Communication is a tedious task for people who have hearing and speech impairments. Hand gestures, which involve the movement of hands, are used as sign language for natural communication between ordinary people and deaf people, which is just like speech for vocal people [4,6,7,8,9]. Nonetheless, sign languages differ by country and are used for a variety of purposes, including American Sign Language (ASL), British Sign Language (BSL), Japanese Sign Language [10,11], and Turkish Sign Language (TSL) [12]. This project focuses on Bahasa Isyarat Malaysia (BIM), also known as Malaysian Sign Language (MSL). BIM began its journey by forming a deaf school in Penang called the Federation School for the Deaf (FSD) in 1954. Studies have revealed that indigenous sign words arose through gestural communication amongst deaf students at the FSD outside their classroom. With the aim of educating deaf students, in 1964, American Sign Language (ASL) was made available in Johor, while Kod Tangan Bahasa Malaysia (KTBM) started to settle in Penang in 1978 when Total Communication was introduced into education for deaf students [13]. BIM has been the main form of communication amongst the deaf population in Malaysia for many years since it was first developed [14,15,16].

Communication is a vital aspect of everyday life; deaf/mute individuals must communicate as normally as possible with others [9]. The inability to speak is considered a problem amongst people [17] because they cannot clearly understand the words of normal people and, hence, cannot answer them [17]. This inability to express oneself verbally generates a significant disadvantage and, thus, a communication gap between the deaf/mute society and normal people [1,2,5,14]. The deaf/mute population or sign language speakers experience social aggregation challenges [4], and they constantly feel helpless because no one understands them and vice versa. This major humanitarian issue requires a specialised solution.

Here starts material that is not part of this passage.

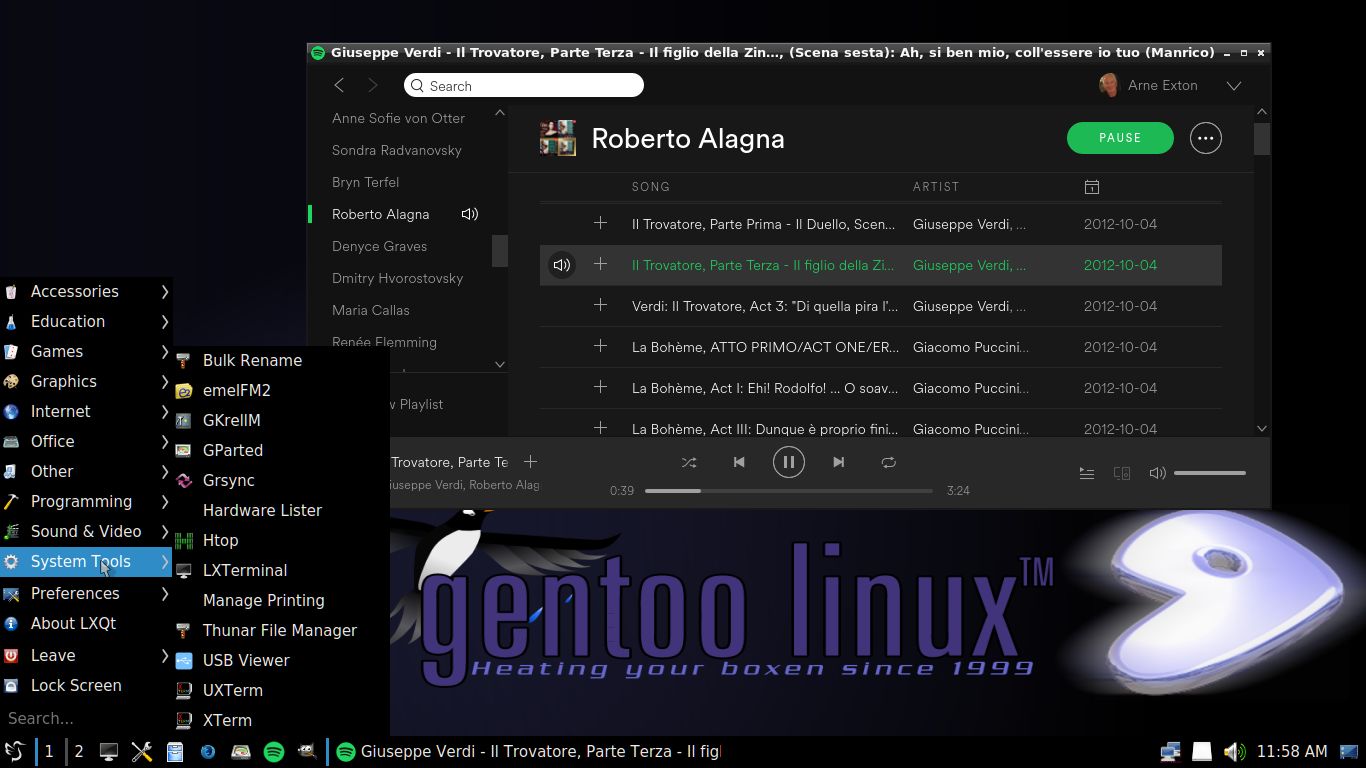Click the next track button
Screen dimensions: 1366x768
(838, 462)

Deaf/mute individuals face difficulties connecting with the community [3,18], particularly those who were denied the blessing of hearing prior to the development of spoken language and learning to read and write [3].

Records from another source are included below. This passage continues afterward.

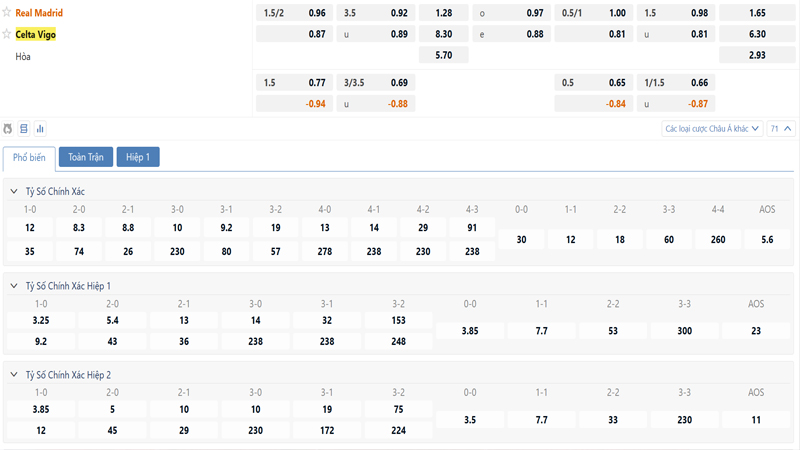This screenshot has height=450, width=800.
Task: Click the Celta Vigo team name
Action: tap(35, 34)
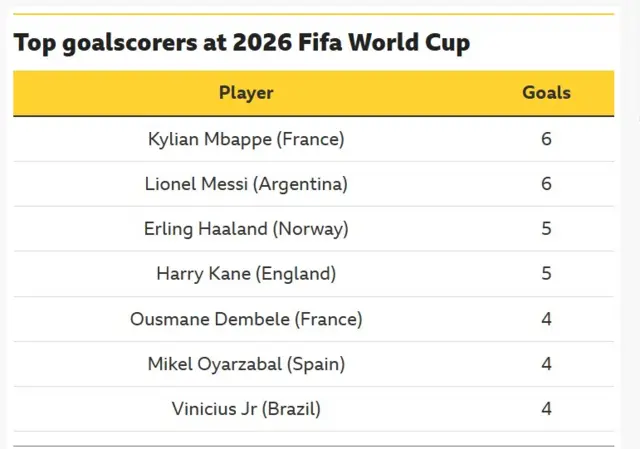Image resolution: width=640 pixels, height=449 pixels.
Task: Click Haaland's goal count of 5
Action: pos(547,229)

Usually, the ancient technique utilised for the deaf/mute to communicate with normal people is a human translator that can aid them with the discussion. However, it might be challenging due to the lack of a human translator [7], they might not always be accessible [19] for the deaf/mute, and paying for them can be expensive. It also makes such persons dependent on interpreters [2]. This procedure may also be relatively slow. It makes talking seem unnatural and boring between deaf/mute and normal people, which indirectly causes a lack of engagement in social activities [2]. Correspondingly, as previously stated, the deaf/mute use sign language to communicate with others and those who understand sign language. This causes a challenge if the deaf/mute are required to communicate with normal people, as they must be proficient in sign language, which only a minority of people learn and understand [19].

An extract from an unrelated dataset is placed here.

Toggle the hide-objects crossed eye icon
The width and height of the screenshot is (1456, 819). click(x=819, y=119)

In addition, the issues of sign language are due to the substantial variation in gesture form and meaning amongst many cultures, situations, and people; gesture detection is a challenging undertaking. It is difficult to create precise and trustworthy models for gesture recognition because of this heterogeneity. Some of the most important elements that influence gesture recognition are (i) gestures can vary in terms of their speed, amplitude, duration, and spatial placement, which can make it challenging to consistently identify them [20], (ii) gestures can indicate a variety of things depending on the situation, the culture, and the individual’s perception, (iii) different modes of interfering: speech, facial expressions, and other nonverbal clues can all be used in conjunction with gestures to affect how they are perceived [21], (iv) individual variations: different gesturing techniques can influence how accurately recognition models work [20], (v) the distinctions between spoken languages and sign languages present extra difficulties for sign language recognition [22], (vi) the unique grammar, syntax, and vocabulary of sign languages can make it difficult to effectively translate them into written or spoken language, and (vii) the difficulty of recognising sign languages can also be complicated by regional and cultural variances.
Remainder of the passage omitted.